— Exercise goal —
Transcribe only what runs from the line containing "Task: Switch to the Anexos tab" through the end of the listing, line for line and exactly, and omit the pictures.

— Data to examine —
== Segment start ==

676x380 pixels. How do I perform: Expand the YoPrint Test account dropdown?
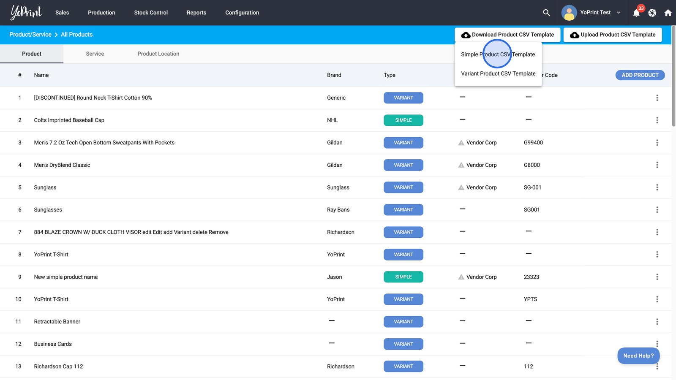[x=619, y=13]
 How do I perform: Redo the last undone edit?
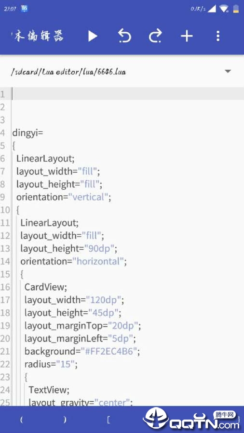click(155, 36)
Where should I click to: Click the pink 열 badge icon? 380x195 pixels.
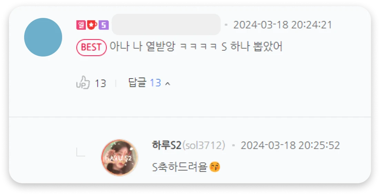click(81, 25)
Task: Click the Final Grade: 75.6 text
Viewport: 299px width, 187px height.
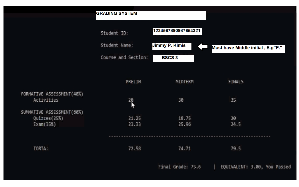Action: tap(179, 167)
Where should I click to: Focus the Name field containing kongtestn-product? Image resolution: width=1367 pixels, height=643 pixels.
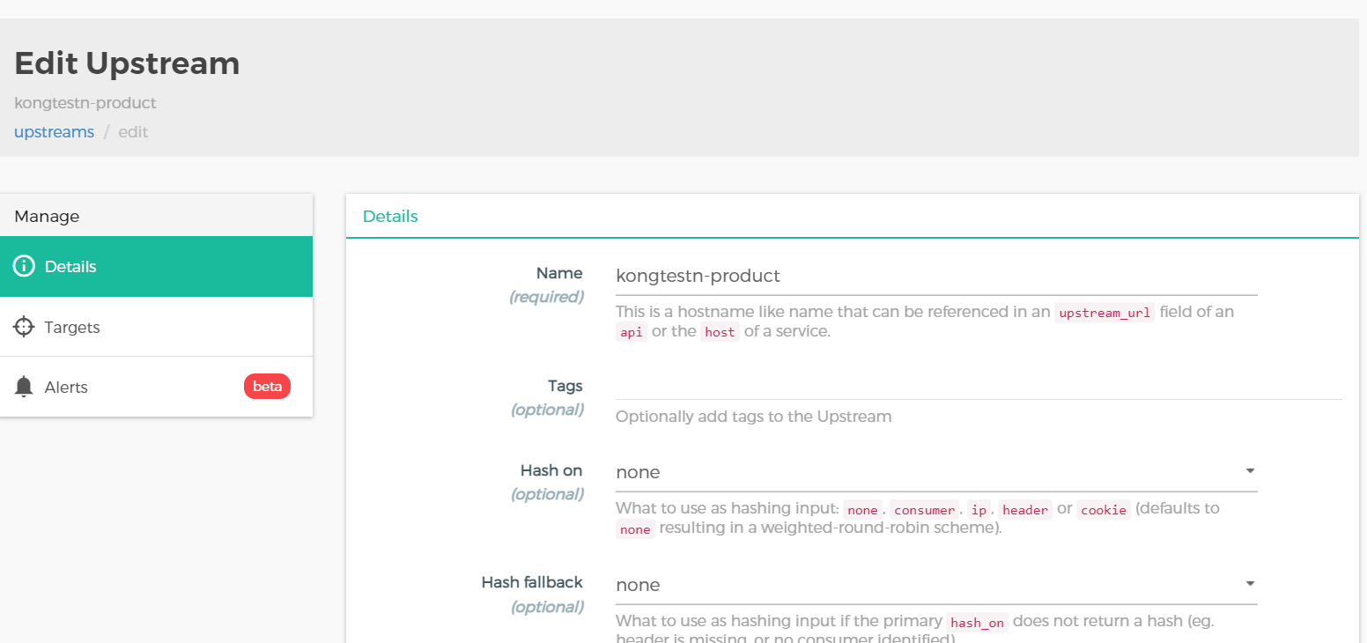(x=935, y=276)
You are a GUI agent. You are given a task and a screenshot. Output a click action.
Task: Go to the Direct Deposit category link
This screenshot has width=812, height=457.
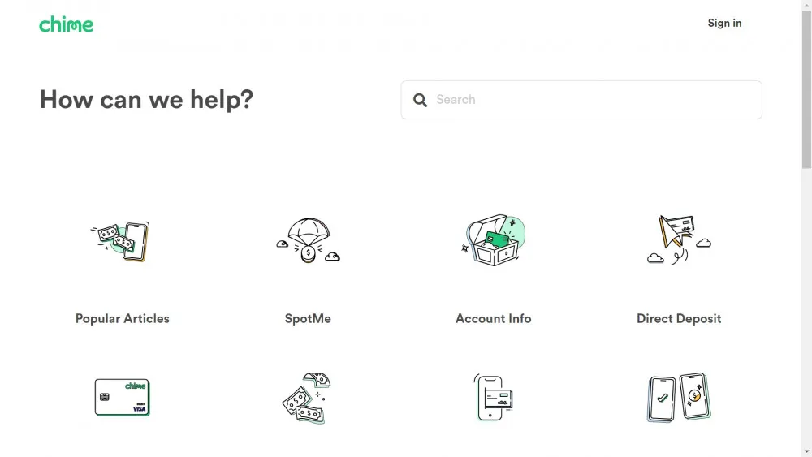pos(679,319)
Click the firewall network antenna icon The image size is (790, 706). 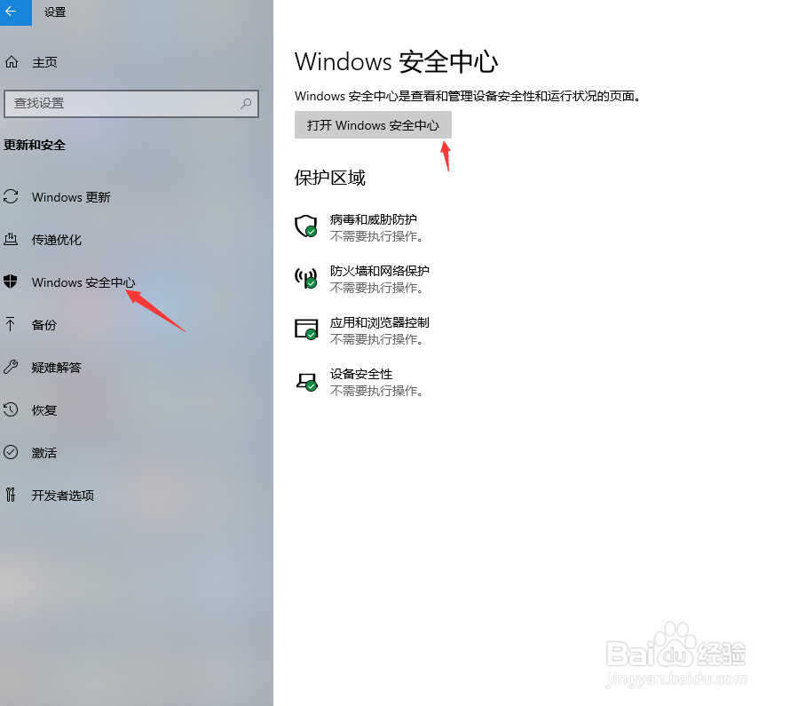306,278
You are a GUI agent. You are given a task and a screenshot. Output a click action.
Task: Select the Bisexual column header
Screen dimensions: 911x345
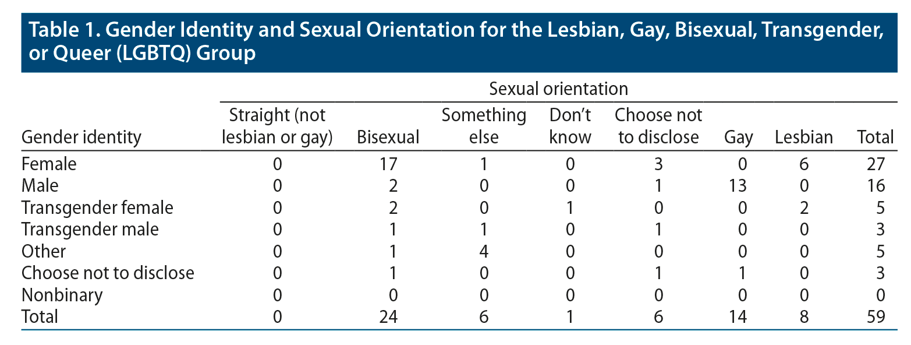pyautogui.click(x=388, y=137)
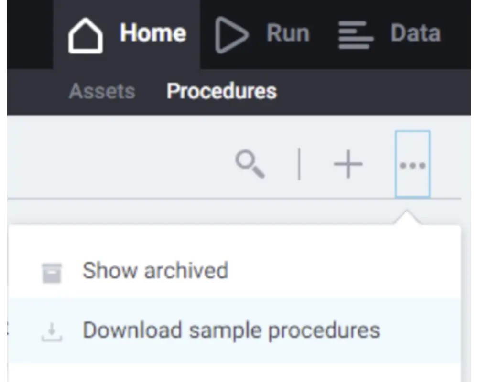This screenshot has height=382, width=478.
Task: Click the archive box icon
Action: (x=52, y=272)
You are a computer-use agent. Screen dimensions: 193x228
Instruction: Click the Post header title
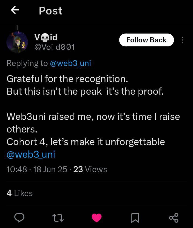point(50,11)
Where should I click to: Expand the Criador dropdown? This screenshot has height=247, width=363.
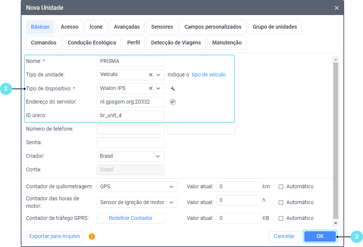[x=130, y=156]
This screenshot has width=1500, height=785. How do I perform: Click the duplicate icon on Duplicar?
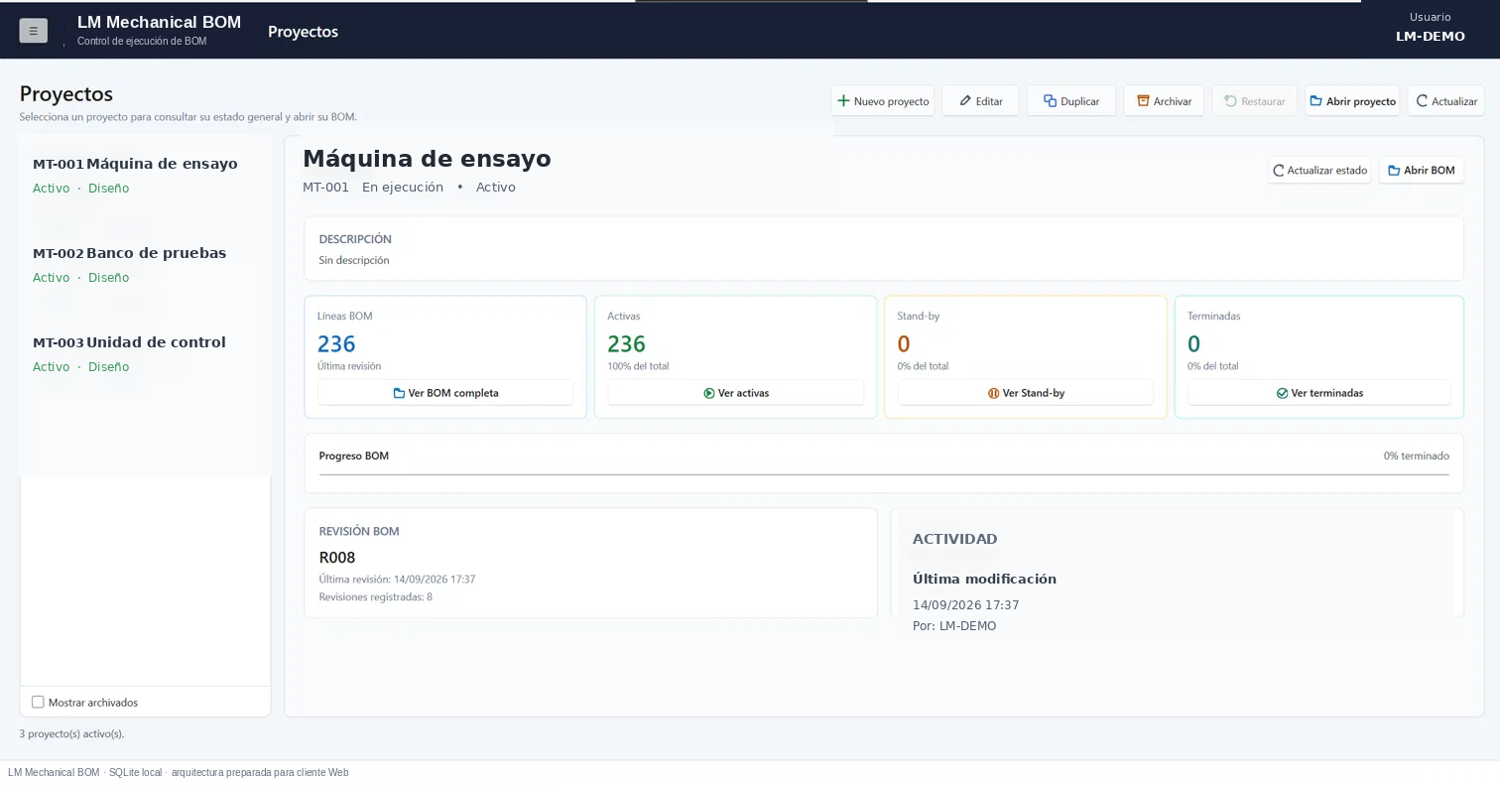coord(1050,100)
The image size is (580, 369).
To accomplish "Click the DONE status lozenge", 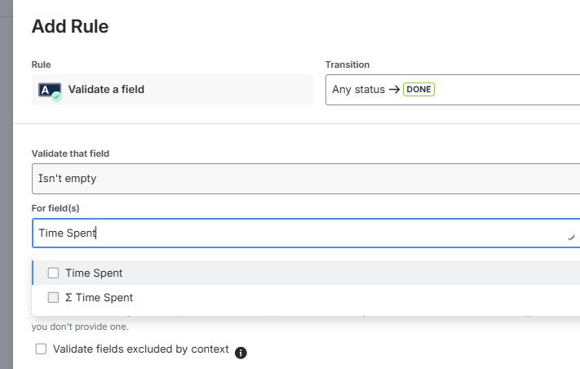I will pyautogui.click(x=419, y=90).
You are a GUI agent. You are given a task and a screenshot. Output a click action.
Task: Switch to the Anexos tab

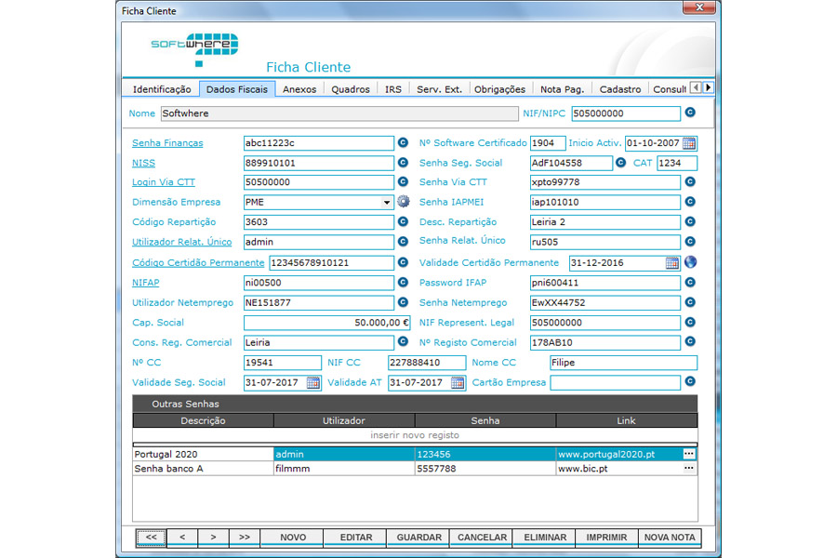[299, 88]
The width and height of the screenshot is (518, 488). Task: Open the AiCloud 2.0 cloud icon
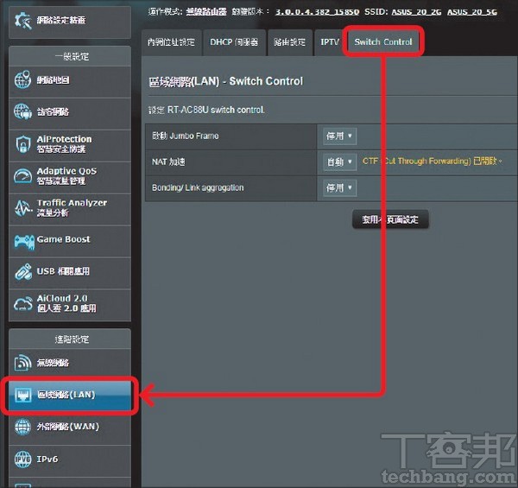pyautogui.click(x=23, y=304)
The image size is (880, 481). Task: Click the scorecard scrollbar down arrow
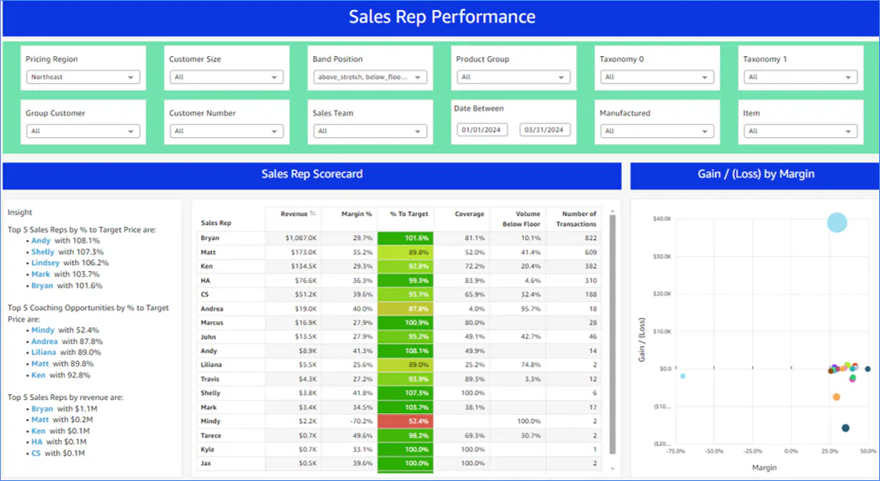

== Segment end ==

— Answer area —
Task: Switch to the Anexos tab

[299, 88]
The width and height of the screenshot is (518, 488). Task: Open the AiCloud 2.0 cloud icon
pyautogui.click(x=23, y=304)
The image size is (880, 481). Task: Click the scorecard scrollbar down arrow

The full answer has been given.